Néanmoins, si My Year of Dicks offre ainsi des racines aux tourments de Pam, il ne parvient pas à faire comprendre au spectateur une forme de bêtise latente qui caractérise assez nettement le personnage principal. La détermination de la protagoniste à perdre sa virginité est admissible, mais il est relativement compliqué de concevoir qu’elle s’interdise de conjuguer son envie avec le sentiment amoureux. Son meilleur ami, dont on ne doute jamais qu’il finira par devenir son petit copain, est altruiste, bienveillant, attentionné, et à l’évidence charmé par Pam. Pourtant, dans un nouvel élan scénaristique maladroit, l’adolescente ne le considère même pas. Probablement Pamela Ribon souhaite nous faire comprendre que son incarnation dans le film doit d’abord faire le deuil de ses fantasmes avant de constater ce que tout le monde observe depuis vingt longues minutes, mais l’omniprésence du garçon dans les instants de détresse lui confère une place si précieuse que le rendre invisible est rigoureusement impossible.

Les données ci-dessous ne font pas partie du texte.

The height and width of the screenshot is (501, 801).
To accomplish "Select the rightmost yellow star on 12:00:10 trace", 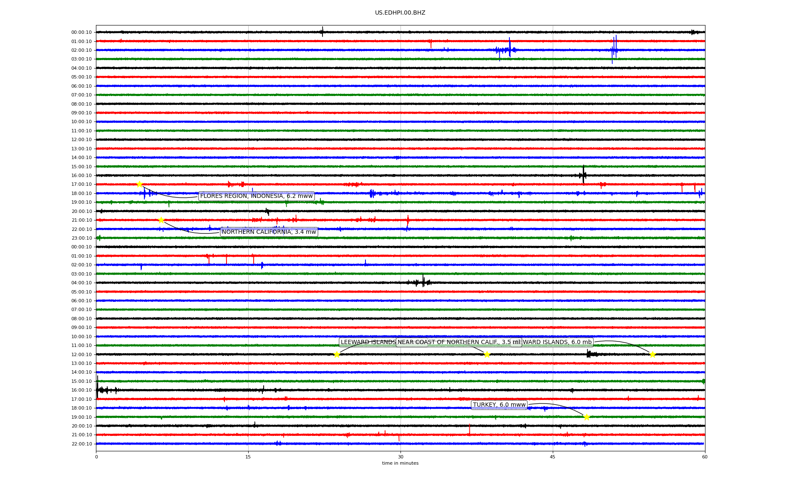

Il n’est jamais spectateur du récit, il en est un acteur clair à chaque chapitre, et sa marginalisation ne fait aucun sens. My Year of Dicks est davantage une chronique puérile qu’une quête de sagesse.
My Year of Dicks n’a de politiquement incorrect que son titre. À travers la quête affective de son héroïne, le film sombre dans l’immaturité, laissant apparaître des faiblesses scénaristiques et esthétiques claires.
My Year of Dicks est disponible légalement sur Vimeo.